** OBJECTIVE A **
Extract every line in the rows that contains the word "This".

** QUOTED TEXT **

Monthly Archives: March 2007

Defining and conceptualising interactivity

A conversation with a radio colleague yesterday about a new course that I’m involved in – a Masters in Television and Interactive Content – threw up the question of how people define interactivity.

“What you mean by interactivity is probably not what I think of,” he said.

“I see interactivity as giving the user control,” I replied.

“Well OK then, we both think of interactivity in the same way. But to most people interactivity is video on the web and flashy things, which couldn’t be less interactive.”

I began thinking about this idea of how you define interactivity. “Giving the user control” is a nice summary, but what does that mean? How do you conceptualise it to make the process easier? Rolling it over in my head I’ve come up with two dimensions along which interactivity operates. Firstly:

  • Time: where broadcast required the user to be present at a particular time, and print to wait for the next edition, technologies such as Sky+, podcasts, mobile phones and websites allow the audience to consume at a time convenient to them. The PDF newspaper is an interesting development that also allows readers to avoid the dependence on print cycles.
  • Space: where television required the user to be physically present in front of a static set, mobile phones, mp3 players and portable mpeg players and wifi laptops allow the audience to consume in a space convenient to them. Portable radio and portable newspapers have always had this advantage.

Both these seem to be about hardware, and miniaturisation. The second level of interactivity is more about software:

  • Control over output: With linear media like TV, radio and print, the consumer relies on the ability of the producer, editor, etc. to structure how content is presented, or output. New media allows the audience to take some of that control.
    • At a basic level, for instance, hyperlinks allow the reader to dictate their experience of ‘content’.
    • With online video and audio, the user can pause, fast-forward, etc. – and if it has been split into ‘chunks’, the user can choose which bit of a longer video or audio piece they experience.
    • RSS, meanwhile, allows users to create their own media product, combining feeds from newspapers, broadcasters, bloggers, and even tags or Google News search terms.
    • Database-driven content allows the user to shape output based on their input – e.g. by entering their postcode they can read content specific to their area. At a general level search engines would be another example.
    • And Flash interactives allow the user to influence output in a range of ways. This may be as simple as selecting from a range of audio, video, text and still image options. It may be playing a game or quiz, where their interaction (e.g. what answers they get right, how they perform) shapes the output they experience.
  • Control over input: Again, the old media model was one that relied on the producer, editor, etc. to decide on the editorial agenda, and create the products. The audience may have had certain avenues of communication – the letter to the editor; the radio phone-in; the ‘Points of View‘. The new media model, as Dan Gillmor points out, is one that moves from a lecture to a conversation. So:
    • Blogs, podcasts, vlogs, YouTube, MySpace, etc. allow the audience to publish their own media
    • Forums, message boards, chatrooms and comments on mainstream media blogs allow the audience to discuss and influence the content of mainstream media, as well as engaging with each other, bypassing the media
    • Live chats with interviewees and media staff do the same.

** OBJECTIVE B **
List the avenues of communication that the post on interactivity says the audience had under the old media model.

** DATA SUPPLIED **
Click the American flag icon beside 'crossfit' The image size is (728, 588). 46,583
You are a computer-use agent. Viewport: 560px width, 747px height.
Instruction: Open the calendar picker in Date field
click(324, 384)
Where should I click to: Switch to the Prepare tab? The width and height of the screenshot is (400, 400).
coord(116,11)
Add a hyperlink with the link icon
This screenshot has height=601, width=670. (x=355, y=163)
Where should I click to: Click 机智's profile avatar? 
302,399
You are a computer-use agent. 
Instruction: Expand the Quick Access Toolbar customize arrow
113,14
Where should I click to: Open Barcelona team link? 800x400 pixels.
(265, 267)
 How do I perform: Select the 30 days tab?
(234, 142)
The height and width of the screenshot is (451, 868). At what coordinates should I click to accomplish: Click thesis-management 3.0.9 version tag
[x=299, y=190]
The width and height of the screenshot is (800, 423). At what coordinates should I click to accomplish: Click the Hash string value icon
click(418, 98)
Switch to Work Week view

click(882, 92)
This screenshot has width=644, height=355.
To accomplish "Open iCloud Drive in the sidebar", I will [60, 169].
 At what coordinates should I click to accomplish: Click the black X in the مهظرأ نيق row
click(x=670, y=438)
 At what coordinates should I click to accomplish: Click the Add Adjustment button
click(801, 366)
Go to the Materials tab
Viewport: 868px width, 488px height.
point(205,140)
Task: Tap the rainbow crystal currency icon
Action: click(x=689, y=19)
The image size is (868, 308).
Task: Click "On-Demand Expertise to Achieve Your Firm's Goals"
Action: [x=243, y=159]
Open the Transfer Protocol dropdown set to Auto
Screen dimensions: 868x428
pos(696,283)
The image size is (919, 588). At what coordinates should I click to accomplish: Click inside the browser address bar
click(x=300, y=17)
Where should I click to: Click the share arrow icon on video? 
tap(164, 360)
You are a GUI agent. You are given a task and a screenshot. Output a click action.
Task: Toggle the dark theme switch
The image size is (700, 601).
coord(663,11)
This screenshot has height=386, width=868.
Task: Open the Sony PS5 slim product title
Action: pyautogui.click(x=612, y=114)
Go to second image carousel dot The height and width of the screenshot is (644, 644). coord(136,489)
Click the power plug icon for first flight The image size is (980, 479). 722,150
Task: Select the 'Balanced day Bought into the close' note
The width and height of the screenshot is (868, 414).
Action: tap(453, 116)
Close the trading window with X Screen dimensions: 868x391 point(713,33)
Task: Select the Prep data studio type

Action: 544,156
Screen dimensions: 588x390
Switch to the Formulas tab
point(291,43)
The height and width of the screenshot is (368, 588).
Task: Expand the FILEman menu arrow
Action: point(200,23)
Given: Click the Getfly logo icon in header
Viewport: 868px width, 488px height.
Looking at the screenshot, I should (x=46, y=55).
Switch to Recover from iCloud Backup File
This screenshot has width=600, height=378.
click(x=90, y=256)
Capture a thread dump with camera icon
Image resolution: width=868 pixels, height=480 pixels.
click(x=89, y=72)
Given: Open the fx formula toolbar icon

** RESPONSE A **
This screenshot has height=601, width=670. (x=355, y=163)
This screenshot has width=644, height=355.
This screenshot has height=386, width=868.
This screenshot has width=600, height=378.

** RESPONSE B **
- The letter to the editor
- The radio phone-in
- The 'Points of View'